PSMA expression and PSMA PET/CT imaging in metastatic soft tissue sarcoma patients, results of a prospective study

Abstract

Purpose
Prostate-specific membrane antigen (PSMA) expression has been observed in a subset of soft tissue sarcomas, mainly in the neovascular endothelial cells. This feasibility study aimed to evaluate PSMA expression and PSMA PET/CT imaging in metastatic soft tissue sarcoma, providing important insights for potential future exploration of PSMA-targeted radioligand therapy.

Methods
This prospective single-center study included adult patients with metastatic soft tissue sarcoma, with measurable disease (lesion diameter > 1 cm), available biopsy/resection material, ECOG/WHO performance status of 0–2 and either no prior systemic treatment, progressive disease during/after treatment, or stable disease/partial response with the last dose > 8 weeks prior.
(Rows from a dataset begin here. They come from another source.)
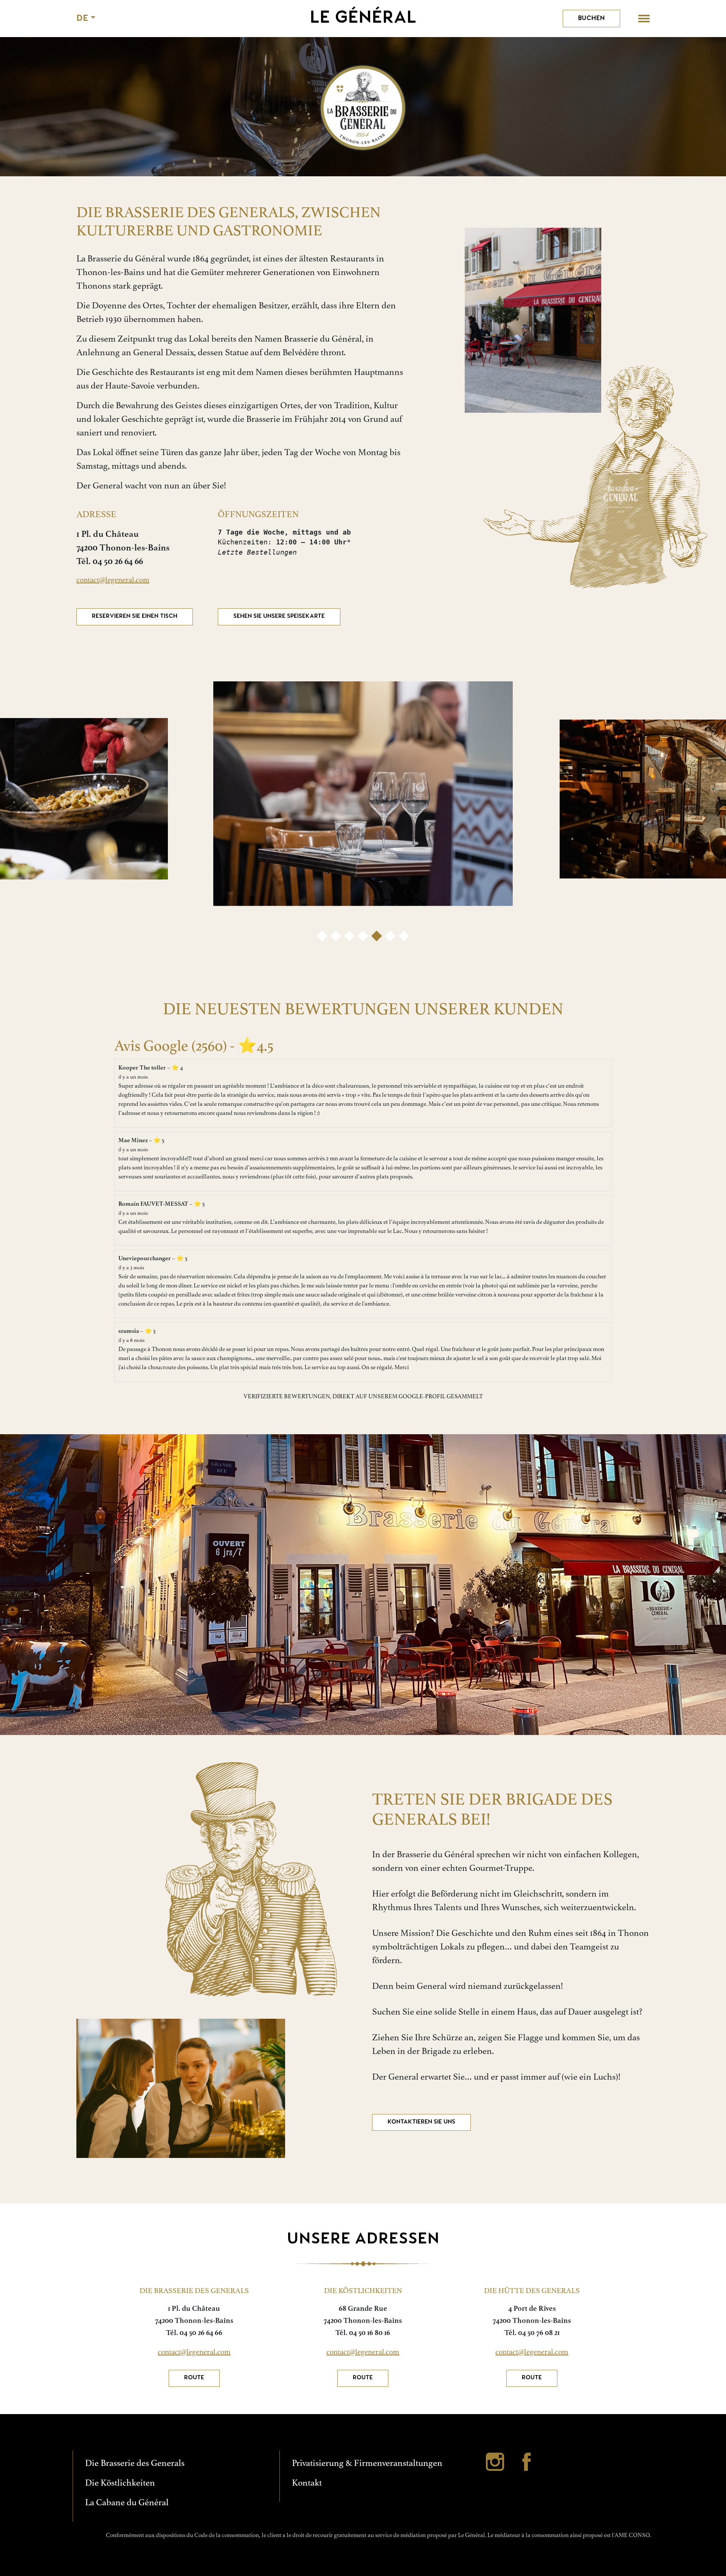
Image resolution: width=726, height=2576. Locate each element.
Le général (363, 18)
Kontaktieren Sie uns (421, 2122)
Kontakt (307, 2483)
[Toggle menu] (644, 17)
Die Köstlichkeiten (120, 2483)
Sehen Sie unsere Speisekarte (279, 616)
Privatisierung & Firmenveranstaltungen (367, 2463)
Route (194, 2378)
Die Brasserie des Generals (135, 2463)
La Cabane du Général (127, 2502)
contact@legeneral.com (112, 579)
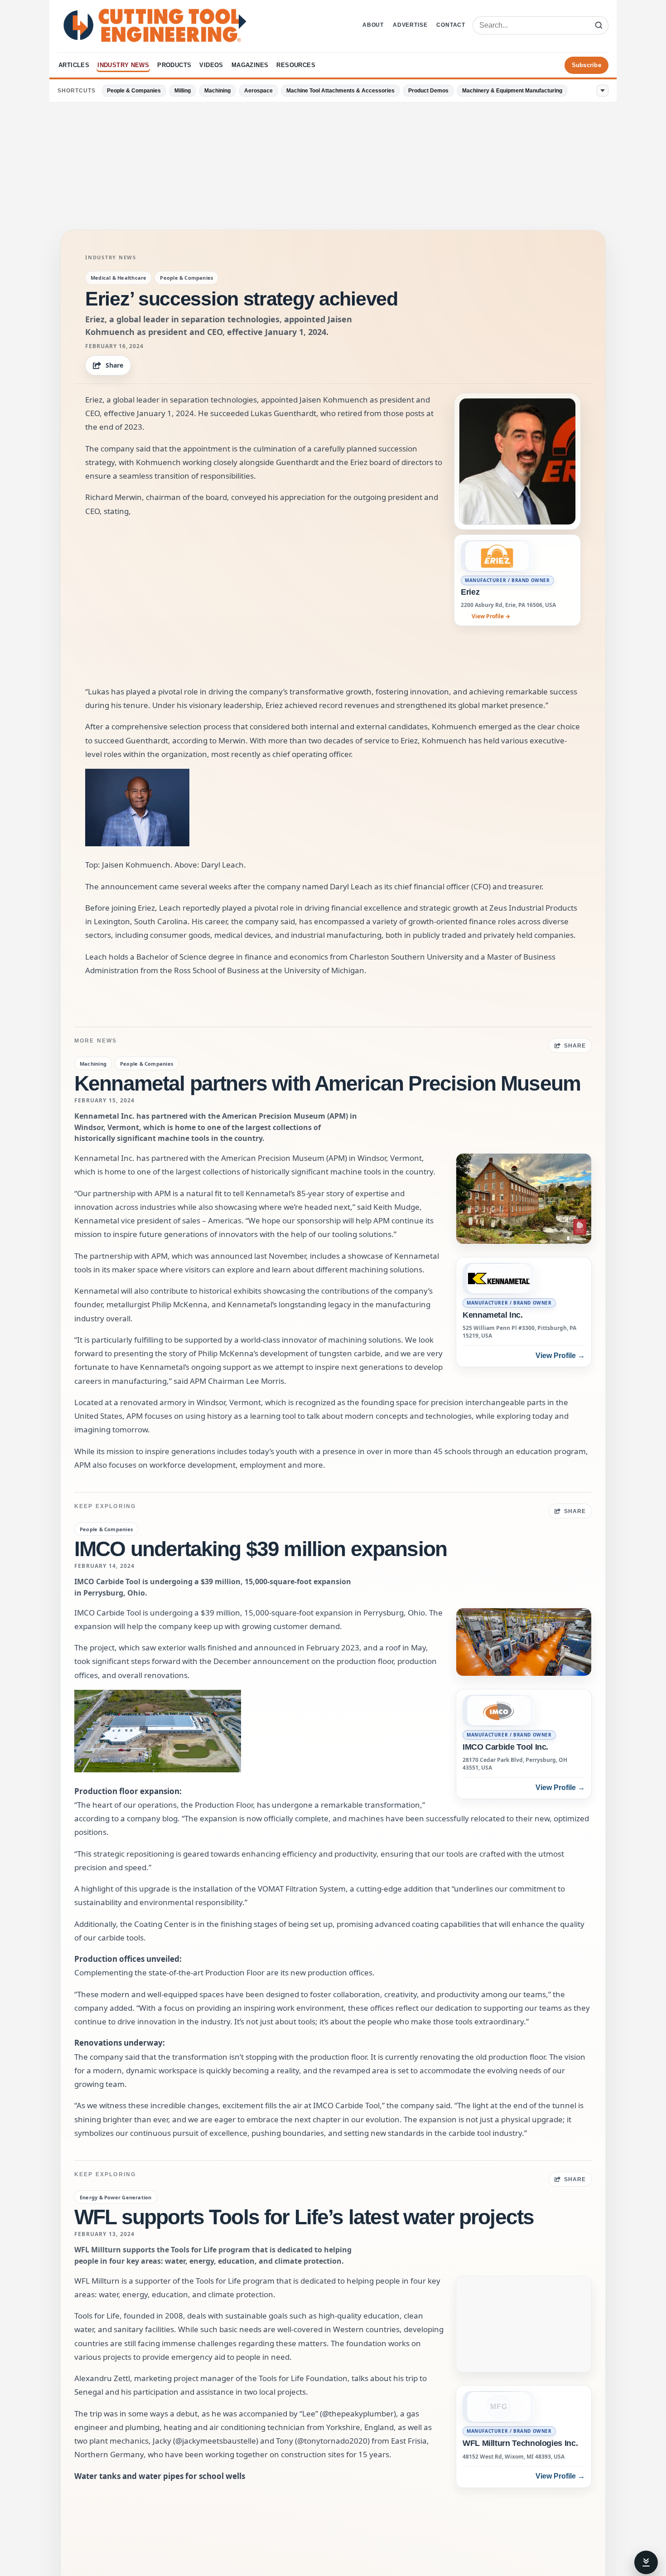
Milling (182, 90)
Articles (73, 65)
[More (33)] (602, 91)
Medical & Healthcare (118, 277)
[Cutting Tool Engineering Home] (155, 25)
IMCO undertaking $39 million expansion (260, 1549)
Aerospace (258, 90)
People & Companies (134, 90)
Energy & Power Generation (116, 2197)
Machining (217, 90)
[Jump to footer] (646, 2562)
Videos (211, 65)
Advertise (410, 25)
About (373, 25)
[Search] (598, 25)
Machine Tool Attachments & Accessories (340, 90)
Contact (450, 25)
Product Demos (428, 90)
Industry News (123, 65)
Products (174, 65)
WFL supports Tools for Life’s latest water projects (304, 2217)
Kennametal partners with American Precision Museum (327, 1083)
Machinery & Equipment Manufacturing (512, 90)
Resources (295, 65)
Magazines (250, 65)
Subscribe (586, 65)
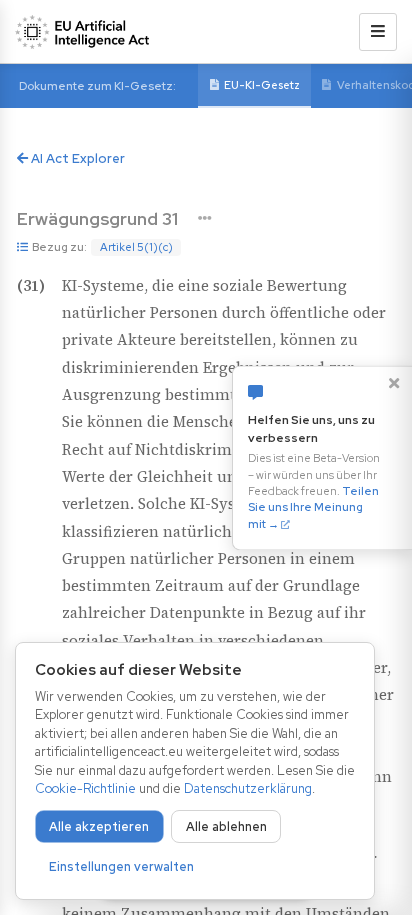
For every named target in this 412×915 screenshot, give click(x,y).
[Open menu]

Immunohistochemical PSMA staining was performed on previously obtained biopsy or resection material. In case of high PSMA expression, a [18F]-JK-PSMA-7 PET/CT scan evaluated tracer uptake, with adequate uptake defined as SUVmax > 8.

Results
Of 25 included patients, 11 (44%) had high PSMA expression: 4/11 leiomyosarcomas, 3/4 dedifferentiated liposarcomas, 2/5 undifferentiated pleomorphic sarcomas, 1/2 myxofibrosarcomas and 1/1 malignant peripheral nerve sheath tumour. Five of 11 patients agreed to a [18F]-JK-PSMA-7 PET/CT, of which 3 had lesions that showed adequate tracer uptake (SUVmax 10.7–16.7). However, uptake across all metastatic lesions was highly heterogeneous (median SUVmax = 3.8; range 0.5–16.7), indicating that these patients are unlikely to benefit sufficiently from PSMA-targeted therapy. The study was therefore terminated prematurely.

Conclusion
PSMA expression and PSMA tracer uptake in metastatic soft tissue sarcoma were highly heterogeneous. A deeper understanding of PSMA biology and improved patient selection criteria are essential for future application of PSMA-targeted radioligand therapy in this disease.